Age of Home Study: The Home Study, or the most recent update to the Home Study, must not be more than six months old at the time the Home Study is submitted.
Checking Available Child Abuse Registries: These checks must come from both the United States and the parents’ country of residence as appropriate, as most prospective adoptive parents have lived in both countries.
Home Study Preparer’s Certification and Statement of Authority to conduct home studies: The Home Study must include a statement in which the home study preparer certifies that he or she is licensed or otherwise authorized by the state of the orphan’s proposed residence to research and prepare home studies.
Review of the Home Study: If prospective parents reside abroad, an appropriate public or private adoption agency licensed, or otherwise authorized, by any State in the United States to place children for adoption, must review and favorably recommend the home study before it is submitted to the service. The United States adoption agency must also provide a copy of their license.
Refugee Travel Documents (I-131)
Applications for Refugee Travel Documents may be filed at the Rome District Office by mail or in person at an InfoPass appointment if the applicant:
- Was admitted to the US as a refugee or asylee,
- Departed the US without having applied for a Refugee Travel Document, and
- Has not yet been outside the US for more than one year
In order to approve a Refugee Travel Document application, there must be sufficient time to process and deliver the document so that the applicant can travel back to the United States before the one-year deadline. In urgent or compelling circumstances, or when there is insufficient time to process and issue the document, USCIS may request that the Field Office or US Embassy/Consulate with jurisdiction over the applicant’s residence issue a Boarding/Transportation Letter in lieu of a Refugee Travel Document.
Filing An Application For Refugee Travel Documents
Please read the instruction pages attached to the petition carefully and complete all appropriate sections of the form.
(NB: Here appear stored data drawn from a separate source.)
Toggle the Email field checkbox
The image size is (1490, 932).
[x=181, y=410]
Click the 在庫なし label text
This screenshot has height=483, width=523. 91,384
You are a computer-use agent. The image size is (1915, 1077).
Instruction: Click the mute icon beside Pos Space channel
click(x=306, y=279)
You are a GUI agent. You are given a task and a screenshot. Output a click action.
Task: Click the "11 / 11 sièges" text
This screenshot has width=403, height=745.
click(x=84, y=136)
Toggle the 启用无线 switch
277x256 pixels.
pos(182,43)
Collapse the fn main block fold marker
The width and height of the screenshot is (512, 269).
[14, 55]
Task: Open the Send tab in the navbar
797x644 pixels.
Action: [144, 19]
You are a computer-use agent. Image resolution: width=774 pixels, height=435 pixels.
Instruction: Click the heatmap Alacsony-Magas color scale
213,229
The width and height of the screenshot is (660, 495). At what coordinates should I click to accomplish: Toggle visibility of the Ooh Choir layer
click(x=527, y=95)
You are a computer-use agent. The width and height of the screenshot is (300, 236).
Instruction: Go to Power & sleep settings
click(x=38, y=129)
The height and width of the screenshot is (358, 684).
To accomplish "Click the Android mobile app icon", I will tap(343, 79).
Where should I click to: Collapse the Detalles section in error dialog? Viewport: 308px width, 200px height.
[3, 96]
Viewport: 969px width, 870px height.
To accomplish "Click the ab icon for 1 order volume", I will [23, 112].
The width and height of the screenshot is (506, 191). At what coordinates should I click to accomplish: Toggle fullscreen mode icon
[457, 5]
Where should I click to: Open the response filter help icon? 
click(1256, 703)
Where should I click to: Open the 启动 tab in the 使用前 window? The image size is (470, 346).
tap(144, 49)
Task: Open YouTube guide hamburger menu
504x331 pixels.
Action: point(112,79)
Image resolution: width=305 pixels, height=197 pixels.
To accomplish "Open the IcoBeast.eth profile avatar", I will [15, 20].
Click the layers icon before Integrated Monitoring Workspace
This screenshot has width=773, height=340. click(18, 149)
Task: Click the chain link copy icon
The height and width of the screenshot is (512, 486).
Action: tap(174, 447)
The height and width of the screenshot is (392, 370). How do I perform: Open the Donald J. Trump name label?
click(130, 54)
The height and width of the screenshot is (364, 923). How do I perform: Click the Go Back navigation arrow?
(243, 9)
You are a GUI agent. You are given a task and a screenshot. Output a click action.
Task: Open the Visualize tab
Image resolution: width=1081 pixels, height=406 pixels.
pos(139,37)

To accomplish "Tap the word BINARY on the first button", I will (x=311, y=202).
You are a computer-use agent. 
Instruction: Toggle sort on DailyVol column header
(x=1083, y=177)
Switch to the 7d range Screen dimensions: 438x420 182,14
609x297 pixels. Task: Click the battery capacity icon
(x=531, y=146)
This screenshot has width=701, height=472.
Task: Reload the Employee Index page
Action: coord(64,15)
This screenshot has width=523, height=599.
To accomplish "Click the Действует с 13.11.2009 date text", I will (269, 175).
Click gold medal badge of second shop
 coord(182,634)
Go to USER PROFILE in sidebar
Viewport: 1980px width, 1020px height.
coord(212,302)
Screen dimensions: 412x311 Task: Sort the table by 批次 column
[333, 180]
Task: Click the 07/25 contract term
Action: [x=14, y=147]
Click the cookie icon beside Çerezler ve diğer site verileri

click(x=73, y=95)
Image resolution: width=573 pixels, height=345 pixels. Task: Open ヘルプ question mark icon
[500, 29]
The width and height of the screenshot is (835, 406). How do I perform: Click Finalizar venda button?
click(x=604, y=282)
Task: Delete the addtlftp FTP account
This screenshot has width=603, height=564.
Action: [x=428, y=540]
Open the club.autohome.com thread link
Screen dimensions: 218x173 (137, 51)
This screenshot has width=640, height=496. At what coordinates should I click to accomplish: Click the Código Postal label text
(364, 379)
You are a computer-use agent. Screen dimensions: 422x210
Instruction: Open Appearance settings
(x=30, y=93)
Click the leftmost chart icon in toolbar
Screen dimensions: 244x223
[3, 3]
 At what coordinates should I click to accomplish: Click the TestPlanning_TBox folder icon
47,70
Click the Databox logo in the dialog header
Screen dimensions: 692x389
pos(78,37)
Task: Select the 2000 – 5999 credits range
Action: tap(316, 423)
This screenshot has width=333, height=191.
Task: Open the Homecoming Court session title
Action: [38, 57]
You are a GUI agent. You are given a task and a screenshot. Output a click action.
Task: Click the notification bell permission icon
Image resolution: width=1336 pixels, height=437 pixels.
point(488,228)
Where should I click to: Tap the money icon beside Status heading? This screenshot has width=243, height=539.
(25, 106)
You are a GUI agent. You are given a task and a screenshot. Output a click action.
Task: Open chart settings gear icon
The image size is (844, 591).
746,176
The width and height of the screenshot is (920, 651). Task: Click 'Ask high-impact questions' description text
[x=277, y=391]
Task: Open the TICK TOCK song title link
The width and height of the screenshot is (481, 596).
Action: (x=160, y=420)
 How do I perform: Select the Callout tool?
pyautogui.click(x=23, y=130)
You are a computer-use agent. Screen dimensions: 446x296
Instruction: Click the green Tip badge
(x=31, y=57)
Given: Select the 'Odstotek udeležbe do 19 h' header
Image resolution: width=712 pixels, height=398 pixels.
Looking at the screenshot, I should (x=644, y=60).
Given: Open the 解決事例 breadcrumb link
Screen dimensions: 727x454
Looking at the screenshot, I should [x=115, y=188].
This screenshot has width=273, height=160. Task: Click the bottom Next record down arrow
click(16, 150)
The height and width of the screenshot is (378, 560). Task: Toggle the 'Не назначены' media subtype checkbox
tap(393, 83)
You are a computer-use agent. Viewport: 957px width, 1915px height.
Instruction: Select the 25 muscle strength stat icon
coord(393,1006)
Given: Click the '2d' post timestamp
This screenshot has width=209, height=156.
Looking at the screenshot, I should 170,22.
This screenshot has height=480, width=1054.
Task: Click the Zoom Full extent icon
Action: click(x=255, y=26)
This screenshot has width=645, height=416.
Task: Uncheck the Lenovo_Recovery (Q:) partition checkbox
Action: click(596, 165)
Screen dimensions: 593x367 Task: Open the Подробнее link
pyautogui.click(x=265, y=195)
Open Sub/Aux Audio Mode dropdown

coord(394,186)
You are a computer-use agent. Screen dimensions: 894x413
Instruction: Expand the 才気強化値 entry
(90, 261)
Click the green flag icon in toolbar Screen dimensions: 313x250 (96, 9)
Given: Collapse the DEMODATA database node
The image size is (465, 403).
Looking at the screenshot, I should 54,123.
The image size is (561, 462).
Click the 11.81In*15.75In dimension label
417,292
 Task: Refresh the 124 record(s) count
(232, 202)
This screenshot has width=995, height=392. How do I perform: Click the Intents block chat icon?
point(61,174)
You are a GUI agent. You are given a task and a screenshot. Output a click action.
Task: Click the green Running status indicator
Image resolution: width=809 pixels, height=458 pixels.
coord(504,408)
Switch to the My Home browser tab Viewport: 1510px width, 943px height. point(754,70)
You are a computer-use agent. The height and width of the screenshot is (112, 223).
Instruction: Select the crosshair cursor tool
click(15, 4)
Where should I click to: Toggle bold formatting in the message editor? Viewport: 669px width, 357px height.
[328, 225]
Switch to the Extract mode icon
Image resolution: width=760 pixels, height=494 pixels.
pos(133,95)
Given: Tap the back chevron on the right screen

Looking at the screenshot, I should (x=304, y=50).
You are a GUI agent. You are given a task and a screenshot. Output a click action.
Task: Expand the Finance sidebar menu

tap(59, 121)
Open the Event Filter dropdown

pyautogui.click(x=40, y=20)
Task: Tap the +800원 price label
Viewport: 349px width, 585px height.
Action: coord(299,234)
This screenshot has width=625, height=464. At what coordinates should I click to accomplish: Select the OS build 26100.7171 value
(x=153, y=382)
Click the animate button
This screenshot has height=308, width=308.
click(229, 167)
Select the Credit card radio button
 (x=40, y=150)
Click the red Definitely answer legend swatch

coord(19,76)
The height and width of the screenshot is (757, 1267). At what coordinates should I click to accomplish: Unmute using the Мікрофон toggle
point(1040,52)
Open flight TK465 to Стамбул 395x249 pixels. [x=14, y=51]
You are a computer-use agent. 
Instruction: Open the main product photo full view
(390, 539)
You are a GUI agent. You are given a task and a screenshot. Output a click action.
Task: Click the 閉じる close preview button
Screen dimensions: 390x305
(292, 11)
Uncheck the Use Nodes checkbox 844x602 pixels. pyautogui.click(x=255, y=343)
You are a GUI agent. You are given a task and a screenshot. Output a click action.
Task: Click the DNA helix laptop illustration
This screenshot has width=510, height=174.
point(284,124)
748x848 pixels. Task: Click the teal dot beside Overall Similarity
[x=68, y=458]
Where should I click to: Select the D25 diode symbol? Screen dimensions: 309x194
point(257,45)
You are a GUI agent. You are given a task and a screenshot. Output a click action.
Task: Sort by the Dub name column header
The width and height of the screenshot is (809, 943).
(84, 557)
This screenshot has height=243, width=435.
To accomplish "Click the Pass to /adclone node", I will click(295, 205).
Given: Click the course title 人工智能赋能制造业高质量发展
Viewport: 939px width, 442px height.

You may download and use the following instructions to assist with the filing of your I-131:
Fee amounts for applications and petitions are listed on our Forms, Fees and Filing Locations Chart. The fees for all applications and petitions submitted to this office must be paid:
- In cash with either U.S. dollars or Euro only if the application is filed in person at the U.S. Embassy in Rome; or
- By a cashier’s check, money order, or international bank draft, made payable in U.S. Dollars to the U.S. Embassy in Rome, issued by any bank with a U.S. affiliation or by a U.S. military Post Office facility
- Personal checks are not accepted
Asylum and Refugee Program
The United States does not grant asylum in its diplomatic premises abroad. Under U.S. law, the United States grants asylum only to aliens who are physically present in the United States.
U.S. Refugee Program
To be eligible for consideration under the U.S. Refugee program, an applicant must meet the definition of a refugee: a person outside the United States who has been persecuted or has a well-founded fear of persecution based on race, religion, nationality, membership in a particular social group or political opinion. In addition, he or she must be able to establish that he or she is not already firmly resettled in a foreign country and must fall within certain refugee processing priorities.